『グラディエーターII』ポール・メスカル&デンゼル・ワシントンの演技論 リドリー・スコットの目を盗んでリハーサル
映画『グラディエーターII 英雄を呼ぶ声』のポール・メスカルとデンゼル・ワシントンが来日時にインタビューに応じ、俳優陣とは通常リハーサルをせず、12台のカメラを一気に回すためどこから撮られているかもわからないという巨匠リドリー・スコット監督ならではの撮影現場や、演技論について語り合った。 和気あいあい!来日したポール・メスカル&デンゼル・ワシントン【撮り下ろし10枚】 初共演について聞くと「ひどかった!」と声をそろえ、すぐに笑い合うなど今や気心知れた様子の二人。ドラマ「ふつうの人々」(2020)でブレイクし、『aftersun/アフターサン』(2022)でアカデミー賞主演男優賞ノミネートも果たしたポールだが、まだ28歳。デンゼルという憧れの対象とどう向き合えばいいのか初めは緊張していたが、それは杞憂に終わったという。
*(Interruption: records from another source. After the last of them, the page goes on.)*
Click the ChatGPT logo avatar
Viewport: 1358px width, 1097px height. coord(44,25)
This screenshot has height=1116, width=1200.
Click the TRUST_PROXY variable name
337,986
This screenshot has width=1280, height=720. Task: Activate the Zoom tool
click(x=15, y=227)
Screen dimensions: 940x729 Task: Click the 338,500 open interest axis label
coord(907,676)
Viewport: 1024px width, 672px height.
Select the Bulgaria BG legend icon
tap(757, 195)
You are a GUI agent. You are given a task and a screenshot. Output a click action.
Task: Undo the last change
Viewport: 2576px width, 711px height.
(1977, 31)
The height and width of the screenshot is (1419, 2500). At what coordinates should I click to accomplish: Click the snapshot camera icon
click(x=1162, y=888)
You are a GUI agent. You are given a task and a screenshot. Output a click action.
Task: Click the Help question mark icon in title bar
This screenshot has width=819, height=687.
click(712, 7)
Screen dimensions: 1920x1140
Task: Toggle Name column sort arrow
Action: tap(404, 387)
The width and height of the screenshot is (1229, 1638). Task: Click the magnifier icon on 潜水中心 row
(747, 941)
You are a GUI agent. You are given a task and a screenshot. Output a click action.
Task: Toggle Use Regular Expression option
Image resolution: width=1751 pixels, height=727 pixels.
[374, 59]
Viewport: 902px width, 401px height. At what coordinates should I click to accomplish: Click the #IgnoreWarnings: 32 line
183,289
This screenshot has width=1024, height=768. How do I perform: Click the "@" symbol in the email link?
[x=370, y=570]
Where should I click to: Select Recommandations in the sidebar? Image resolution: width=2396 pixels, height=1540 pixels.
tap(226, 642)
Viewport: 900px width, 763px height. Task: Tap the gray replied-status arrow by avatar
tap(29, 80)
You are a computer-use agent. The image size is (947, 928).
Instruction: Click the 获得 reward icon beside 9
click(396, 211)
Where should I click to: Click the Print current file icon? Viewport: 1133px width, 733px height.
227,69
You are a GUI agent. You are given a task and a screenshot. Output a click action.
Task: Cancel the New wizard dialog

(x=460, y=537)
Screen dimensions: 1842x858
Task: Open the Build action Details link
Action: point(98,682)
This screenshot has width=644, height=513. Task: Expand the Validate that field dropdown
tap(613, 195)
「20代後半で、ずっと崇拝してきた人と親密に演技をすることになるなんて予期していなかったから、共演者になるのは難しいんじゃないかと思っていた。だけど、彼は完全な“創造”と共にやってきた。完全に献身的な共演者なんだ。それで、僕は解き放たれたよ。憧れの人でありながら、ただ一緒に働く人になれたから。共演シーンは毎秒素晴らしかった。僕のお気に入りはクリスマスの後の撮影だね。僕たちのシーンのほとんどはそこで撮影したから」(ポール)
ポールが「リドリーはリハーサルをしない傾向にある。だから二人でこっそりセリフを言ってみたりして」と続けると、デンゼルは「そうそう!」と相好を崩す。ポールは「僕はリハーサルをするのは好きだけど、それ以上に監督のスタイルに従うのが好きなんだ。デンゼルも言っていたけど、監督と俳優の根本的な違いはそこにある。映画は監督のカンバスで、ステージは俳優のカンバス。俳優は他の人のカンバスの中で演技をして、そこでどう自分の色を出すかに尽きる。だけど、撮影が進むにつれて、僕たちは次第にミニリハーサルをやるようになっていったよ。リドリーなしで」と密かにリハーサルをしていたと明かした。